About this task: Could you print the data that follows exactly as given?

Records for the task:

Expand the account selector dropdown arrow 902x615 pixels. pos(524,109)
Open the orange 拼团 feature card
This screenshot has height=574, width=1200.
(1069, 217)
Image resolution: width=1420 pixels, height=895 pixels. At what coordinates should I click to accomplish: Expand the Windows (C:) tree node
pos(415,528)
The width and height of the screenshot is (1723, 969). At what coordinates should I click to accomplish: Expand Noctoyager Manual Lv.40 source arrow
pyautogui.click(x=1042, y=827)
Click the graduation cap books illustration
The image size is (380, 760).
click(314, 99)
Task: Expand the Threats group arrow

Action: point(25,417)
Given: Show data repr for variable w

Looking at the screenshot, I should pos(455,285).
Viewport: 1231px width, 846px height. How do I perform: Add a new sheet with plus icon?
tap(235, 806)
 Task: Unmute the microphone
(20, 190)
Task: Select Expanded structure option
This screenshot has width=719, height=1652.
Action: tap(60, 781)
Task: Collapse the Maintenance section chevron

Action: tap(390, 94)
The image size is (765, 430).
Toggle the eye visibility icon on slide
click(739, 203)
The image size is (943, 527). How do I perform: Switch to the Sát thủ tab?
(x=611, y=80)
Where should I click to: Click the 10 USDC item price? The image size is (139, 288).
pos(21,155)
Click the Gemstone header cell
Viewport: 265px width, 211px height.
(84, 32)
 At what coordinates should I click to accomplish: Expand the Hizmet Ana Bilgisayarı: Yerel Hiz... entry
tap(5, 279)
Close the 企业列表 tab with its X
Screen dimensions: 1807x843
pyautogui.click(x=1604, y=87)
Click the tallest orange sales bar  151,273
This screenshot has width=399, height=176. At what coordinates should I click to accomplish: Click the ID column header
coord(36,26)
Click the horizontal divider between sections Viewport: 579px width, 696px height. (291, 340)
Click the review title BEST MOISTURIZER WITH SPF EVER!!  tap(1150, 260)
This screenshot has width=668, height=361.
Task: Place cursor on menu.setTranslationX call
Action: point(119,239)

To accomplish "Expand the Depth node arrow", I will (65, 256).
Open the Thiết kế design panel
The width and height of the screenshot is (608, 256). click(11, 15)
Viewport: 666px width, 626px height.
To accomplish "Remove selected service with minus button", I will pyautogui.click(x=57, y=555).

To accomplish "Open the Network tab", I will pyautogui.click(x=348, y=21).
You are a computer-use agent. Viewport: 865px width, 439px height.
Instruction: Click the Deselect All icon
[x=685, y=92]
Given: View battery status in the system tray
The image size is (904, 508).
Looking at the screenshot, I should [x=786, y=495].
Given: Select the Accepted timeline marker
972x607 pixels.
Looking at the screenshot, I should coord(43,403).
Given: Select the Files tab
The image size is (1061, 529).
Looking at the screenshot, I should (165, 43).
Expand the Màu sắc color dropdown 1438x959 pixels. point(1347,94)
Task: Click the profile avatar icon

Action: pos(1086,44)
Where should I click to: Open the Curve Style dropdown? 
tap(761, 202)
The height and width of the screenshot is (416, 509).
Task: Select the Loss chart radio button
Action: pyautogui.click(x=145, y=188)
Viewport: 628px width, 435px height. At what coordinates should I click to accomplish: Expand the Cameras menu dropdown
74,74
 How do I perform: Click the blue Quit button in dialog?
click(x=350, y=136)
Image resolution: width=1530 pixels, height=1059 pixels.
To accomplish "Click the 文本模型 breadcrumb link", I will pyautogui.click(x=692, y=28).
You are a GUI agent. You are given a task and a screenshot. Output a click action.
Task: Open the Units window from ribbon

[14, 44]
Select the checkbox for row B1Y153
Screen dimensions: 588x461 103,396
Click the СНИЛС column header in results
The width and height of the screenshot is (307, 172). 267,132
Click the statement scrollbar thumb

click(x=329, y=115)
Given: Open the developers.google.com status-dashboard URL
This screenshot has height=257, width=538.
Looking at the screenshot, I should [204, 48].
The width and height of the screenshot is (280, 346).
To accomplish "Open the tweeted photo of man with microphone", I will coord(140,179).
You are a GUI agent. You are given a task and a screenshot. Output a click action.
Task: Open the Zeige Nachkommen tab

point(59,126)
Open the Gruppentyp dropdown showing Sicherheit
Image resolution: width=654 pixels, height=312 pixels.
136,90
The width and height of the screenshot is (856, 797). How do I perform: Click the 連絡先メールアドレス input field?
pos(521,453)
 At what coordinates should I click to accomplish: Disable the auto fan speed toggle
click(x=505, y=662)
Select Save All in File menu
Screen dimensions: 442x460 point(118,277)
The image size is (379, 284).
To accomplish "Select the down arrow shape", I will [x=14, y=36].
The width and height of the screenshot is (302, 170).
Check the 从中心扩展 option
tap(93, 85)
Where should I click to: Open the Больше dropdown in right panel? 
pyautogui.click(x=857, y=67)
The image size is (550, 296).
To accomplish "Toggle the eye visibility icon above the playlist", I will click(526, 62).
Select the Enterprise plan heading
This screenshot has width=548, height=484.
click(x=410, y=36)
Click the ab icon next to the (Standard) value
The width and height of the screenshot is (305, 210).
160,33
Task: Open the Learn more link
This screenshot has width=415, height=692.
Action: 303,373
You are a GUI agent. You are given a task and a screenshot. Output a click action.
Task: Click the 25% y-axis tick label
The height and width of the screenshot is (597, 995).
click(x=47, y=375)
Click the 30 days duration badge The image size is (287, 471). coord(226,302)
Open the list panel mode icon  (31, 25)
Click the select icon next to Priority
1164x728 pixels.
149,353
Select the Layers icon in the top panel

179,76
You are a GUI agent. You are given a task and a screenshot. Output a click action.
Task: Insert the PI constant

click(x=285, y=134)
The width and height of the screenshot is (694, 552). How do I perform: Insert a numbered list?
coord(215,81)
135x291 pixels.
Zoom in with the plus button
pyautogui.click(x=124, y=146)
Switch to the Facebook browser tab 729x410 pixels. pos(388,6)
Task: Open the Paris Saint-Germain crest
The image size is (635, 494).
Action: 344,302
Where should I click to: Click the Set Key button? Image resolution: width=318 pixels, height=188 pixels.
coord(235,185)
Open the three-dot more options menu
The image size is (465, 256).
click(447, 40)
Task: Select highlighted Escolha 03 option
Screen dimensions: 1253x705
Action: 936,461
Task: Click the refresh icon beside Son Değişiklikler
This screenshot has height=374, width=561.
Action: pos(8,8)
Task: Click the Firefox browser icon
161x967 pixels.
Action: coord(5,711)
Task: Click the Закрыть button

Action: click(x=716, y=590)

Answer to the exercise:
Expand the account selector dropdown arrow 902x615 pixels. pos(524,109)
Open the orange 拼团 feature card
This screenshot has height=574, width=1200.
(1069, 217)
Image resolution: width=1420 pixels, height=895 pixels. At what coordinates should I click to accomplish: Expand the Windows (C:) tree node
pos(415,528)
The width and height of the screenshot is (1723, 969). At what coordinates should I click to accomplish: Expand Noctoyager Manual Lv.40 source arrow
pyautogui.click(x=1042, y=827)
Click the graduation cap books illustration
The image size is (380, 760).
click(314, 99)
Task: Expand the Threats group arrow

Action: point(25,417)
Given: Show data repr for variable w

Looking at the screenshot, I should pos(455,285).
Viewport: 1231px width, 846px height. How do I perform: Add a new sheet with plus icon?
tap(235, 806)
 Task: Unmute the microphone
(20, 190)
Task: Select Expanded structure option
This screenshot has width=719, height=1652.
Action: tap(60, 781)
Task: Collapse the Maintenance section chevron

Action: tap(390, 94)
The image size is (765, 430).
Toggle the eye visibility icon on slide
click(739, 203)
The image size is (943, 527). How do I perform: Switch to the Sát thủ tab?
(x=611, y=80)
Where should I click to: Click the 10 USDC item price? The image size is (139, 288).
pos(21,155)
Click the Gemstone header cell
Viewport: 265px width, 211px height.
(84, 32)
 At what coordinates should I click to accomplish: Expand the Hizmet Ana Bilgisayarı: Yerel Hiz... entry
tap(5, 279)
Close the 企业列表 tab with its X
Screen dimensions: 1807x843
pyautogui.click(x=1604, y=87)
Click the tallest orange sales bar  151,273
This screenshot has width=399, height=176. At what coordinates should I click to accomplish: Click the ID column header
coord(36,26)
Click the horizontal divider between sections Viewport: 579px width, 696px height. (291, 340)
Click the review title BEST MOISTURIZER WITH SPF EVER!!  tap(1150, 260)
This screenshot has width=668, height=361.
Task: Place cursor on menu.setTranslationX call
Action: point(119,239)

To accomplish "Expand the Depth node arrow", I will (65, 256).
Open the Thiết kế design panel
The width and height of the screenshot is (608, 256). click(11, 15)
Viewport: 666px width, 626px height.
To accomplish "Remove selected service with minus button", I will pyautogui.click(x=57, y=555).

To accomplish "Open the Network tab", I will pyautogui.click(x=348, y=21).
You are a computer-use agent. Viewport: 865px width, 439px height.
Instruction: Click the Deselect All icon
[x=685, y=92]
Given: View battery status in the system tray
The image size is (904, 508).
Looking at the screenshot, I should [x=786, y=495].
Given: Select the Accepted timeline marker
972x607 pixels.
Looking at the screenshot, I should coord(43,403).
Given: Select the Files tab
The image size is (1061, 529).
Looking at the screenshot, I should (165, 43).
Expand the Màu sắc color dropdown 1438x959 pixels. point(1347,94)
Task: Click the profile avatar icon

Action: pos(1086,44)
Where should I click to: Open the Curve Style dropdown? 
tap(761, 202)
The height and width of the screenshot is (416, 509).
Task: Select the Loss chart radio button
Action: pyautogui.click(x=145, y=188)
Viewport: 628px width, 435px height. At what coordinates should I click to accomplish: Expand the Cameras menu dropdown
74,74
 How do I perform: Click the blue Quit button in dialog?
click(x=350, y=136)
Image resolution: width=1530 pixels, height=1059 pixels.
To accomplish "Click the 文本模型 breadcrumb link", I will pyautogui.click(x=692, y=28).
You are a GUI agent. You are given a task and a screenshot. Output a click action.
Task: Open the Units window from ribbon

[14, 44]
Select the checkbox for row B1Y153
Screen dimensions: 588x461 103,396
Click the СНИЛС column header in results
The width and height of the screenshot is (307, 172). 267,132
Click the statement scrollbar thumb

click(x=329, y=115)
Given: Open the developers.google.com status-dashboard URL
This screenshot has height=257, width=538.
Looking at the screenshot, I should [204, 48].
The width and height of the screenshot is (280, 346).
To accomplish "Open the tweeted photo of man with microphone", I will coord(140,179).
You are a GUI agent. You are given a task and a screenshot. Output a click action.
Task: Open the Zeige Nachkommen tab

point(59,126)
Open the Gruppentyp dropdown showing Sicherheit
Image resolution: width=654 pixels, height=312 pixels.
136,90
The width and height of the screenshot is (856, 797). How do I perform: Click the 連絡先メールアドレス input field?
pos(521,453)
 At what coordinates should I click to accomplish: Disable the auto fan speed toggle
click(x=505, y=662)
Select Save All in File menu
Screen dimensions: 442x460 point(118,277)
The image size is (379, 284).
To accomplish "Select the down arrow shape", I will [x=14, y=36].
The width and height of the screenshot is (302, 170).
Check the 从中心扩展 option
tap(93, 85)
Where should I click to: Open the Больше dropdown in right panel? 
pyautogui.click(x=857, y=67)
The image size is (550, 296).
To accomplish "Toggle the eye visibility icon above the playlist", I will click(526, 62).
Select the Enterprise plan heading
This screenshot has width=548, height=484.
click(x=410, y=36)
Click the ab icon next to the (Standard) value
The width and height of the screenshot is (305, 210).
160,33
Task: Open the Learn more link
This screenshot has width=415, height=692.
Action: 303,373
You are a GUI agent. You are given a task and a screenshot. Output a click action.
Task: Click the 25% y-axis tick label
The height and width of the screenshot is (597, 995).
click(x=47, y=375)
Click the 30 days duration badge The image size is (287, 471). coord(226,302)
Open the list panel mode icon  (31, 25)
Click the select icon next to Priority
1164x728 pixels.
149,353
Select the Layers icon in the top panel

179,76
You are a GUI agent. You are given a task and a screenshot. Output a click action.
Task: Insert the PI constant

click(x=285, y=134)
The width and height of the screenshot is (694, 552). How do I perform: Insert a numbered list?
coord(215,81)
135x291 pixels.
Zoom in with the plus button
pyautogui.click(x=124, y=146)
Switch to the Facebook browser tab 729x410 pixels. pos(388,6)
Task: Open the Paris Saint-Germain crest
The image size is (635, 494).
Action: 344,302
Where should I click to: Click the Set Key button? Image resolution: width=318 pixels, height=188 pixels.
coord(235,185)
Open the three-dot more options menu
The image size is (465, 256).
click(447, 40)
Task: Select highlighted Escolha 03 option
Screen dimensions: 1253x705
Action: 936,461
Task: Click the refresh icon beside Son Değişiklikler
This screenshot has height=374, width=561.
Action: pos(8,8)
Task: Click the Firefox browser icon
161x967 pixels.
Action: coord(5,711)
Task: Click the Закрыть button

Action: click(x=716, y=590)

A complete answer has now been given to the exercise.